**Given problem A**: Using the investor forum thread on DIA below, mark each statement yes or no and quote the exact words of the thread that decide it: (i) A post states that cash burnt during the year was £1.9m. (ii) Non-underlying costs in 2016 from the UK plant closure and other strategic initiatives are expected to be around £20m. (iii) One poster values the company at £146m.
**Given problem B**: In the investor forum thread on DIA below, how much net cash did the company have in 2013?
**Given problem C**: Write the next part of the investor forum thread on DIA below, picking up after its final line.

**Document passage**:
SP before market opens 495/510

Edited

I also disagree with the allocation of the 2 items below to non underlying costs - They are very much (imo) a general cost of doing business. In particular (if I am reading correctly) write off of out of date stock.

?? Can any practicing accountant comment ?

Non-underlying costs GBPm GBPm
------------------------------------------------ ------ ------
Inventory provision (6.0) (2.8)
Goodwill and asset write-down (1.0) (1.3)

pugugly
08/3/2016
07:57
RNS trying to be positive but i think these are poor results.

Even on an underlying basis DIA currently on a PE of 40. Cash burnt was £1.9m during the year.

£5.5m in cash but then says "The closure of the Group's UK plant is announced today. We expect non-underlying costs in 2016 relating to the closure and the other strategic initiatives to be around £12m, with cumulative cost savings of approximately £12m over the next three years."

IMO they cannot keep burning cash and spend money on 'strategic initiatives' without raising money.

shaunstar
08/3/2016
07:19
Very overvalued is all I can say after those results, why on earth does the market give these a premium rating!
bookbroker
07/3/2016
22:04
IC...

Still alive an kicking then, cbuy have you ditched them.

beeezzz
07/3/2016
18:50
This is just a short squeeze - next leg down when the market turns, within 2 weeks now.
itchycrack
07/3/2016
18:35
Some perspective... This is a company worth £146m which is currently burning cash. Thats just too high despite the jam tomorrow thats been touted for quite some years now.

This plus broker appointment In Jan made me think money raise is going to happen.

Excited for tomorrows RNS :-)

shaunstar
07/3/2016
16:41
Well certainly a pop at the end of trade, results tomorrow; has news leaked regarding better than anticipated. You really have to be brave shorting this one with very few shares in circulation.

Fingers crossed we are over the worse.

beeezzz
29/2/2016
10:18
"When net debt has fallen from £8m last quarter to below £4m at the last trading update?"

That's quite interesting. How on earth did they do that?! As I have posted several times before, my concern about DIA was their ability to burn cash whilst apparently making 'profits' - moving from £15m net cash in 2013 to net debt of -£8m last reported period - and now they claim to have turned that round rather dramatically despite saying that they have incurred up to £5m exceptional cash costs in the period ("As anticipated, this fundamental transition in our operating model has led to significant exceptional costs. In aggregate, we have incurred exceptional costs in the range of £10 million to £12 million during the year of which approximately £7 million were non-cash costs"). Have they had a fundraising I missed? Can anyone throw any light on that?

jeffian
28/2/2016
17:52
"possibly requiring a fund raising."

When net debt has fallen from £8m last quarter to below £4m at the last trading update?

lol

duncan doughnut
28/2/2016
17:23
I think cash is going to be extremely tight, possibly requiring a fund raising. If i was the new CEO i'd do it and give myself the best possible footing to be judged on going forwards,

As a future long, maybe, but not just yet.

**Information shown**:

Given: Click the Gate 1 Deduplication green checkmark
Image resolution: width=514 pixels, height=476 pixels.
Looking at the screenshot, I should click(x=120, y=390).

**Answer A**: (i) Yes: "Cash burnt was £1.9m during the year." (ii) No: "We expect non-underlying costs in 2016 relating to the closure and the other strategic initiatives to be around £12m". (iii) Yes: "This is a company worth £146m which is currently burning cash."

**Answer B**: £15m in net cash.

**Answer C**:
Shaun

shaunstar
26/2/2016
16:47
Longer term, perhaps, but it looks a nailed on short to me, short-term, coming into results that are going to show a sizeable loss and likely to show a challenging outlook.
effortless cool
25/2/2016
08:58
I am out
better opportunities elsewhere.
give a dog a bad name...............

cottlet
25/1/2016
09:03
Yep, bargepole situation here. Pity, as they made me £££;£ 2 or 3 years ago.
Switched to PAYS ("OPAY" at the time) which was lucky.

IMO it's good policy to back rights issues for the right reasons,
excluding cash hungry loosers which DIA has been for a while.
I went for PAYS's rights big time, but am only watching DIA for signs of recovery......
at someone else's expense!

napoleon 14th
25/1/2016
08:13
New Chairman - Background suggests to me either or both of new fundraising or groom for sale. Thoughts/knowledge ?
pugugly
15/1/2016
08:35
Stay short! This is just a dog with fleas! :-)
itchycrack
15/1/2016
08:16
Trading update read ok but numbers not so good.
Op profit of £5.5m expected. Take out 1m in interest, 3 to 5m of exceptional costs stated due to restructuring and we arrive at -0.5 to 1.5m profit.

Mkt cap £144m so pe of at best 115!

More exceptional costs to come in 2016..... I can see a placing to boost balance sheet and reset the business. For now i remain short as in my view the company is still on too high a valuation.

shaunstar
14/12/2015
17:31
through the recent low tonight - drat.
duncan doughnut
14/12/2015
17:17
Yeah if they only manage to deliver 16.1p EPS in 2016 with successful turnaround program then you would think this has much further to fall.

They seem to suggest that the main issue is G&A hence the cost reductions but gross margin seems to have fallen from 37% in 2012H2 to 24% in 2015H1 (based on Stockopedia figures.) Which would suggest that their markets have got a lot more competive.

dangersimpson2
10/12/2015
14:12
Looks like Montanaro jumping out in out. Were holding 5.83% Refs (Oct) then up to 6.18% Refs Dec and now 5.79% 1,882,113 shares (today's rns) So if they have now decided to bite the bullet a large overhang with what appears to be a low average daily volume (I cannot find the exact figures) but from charts and trades seems o be in the region of 20K - 30K.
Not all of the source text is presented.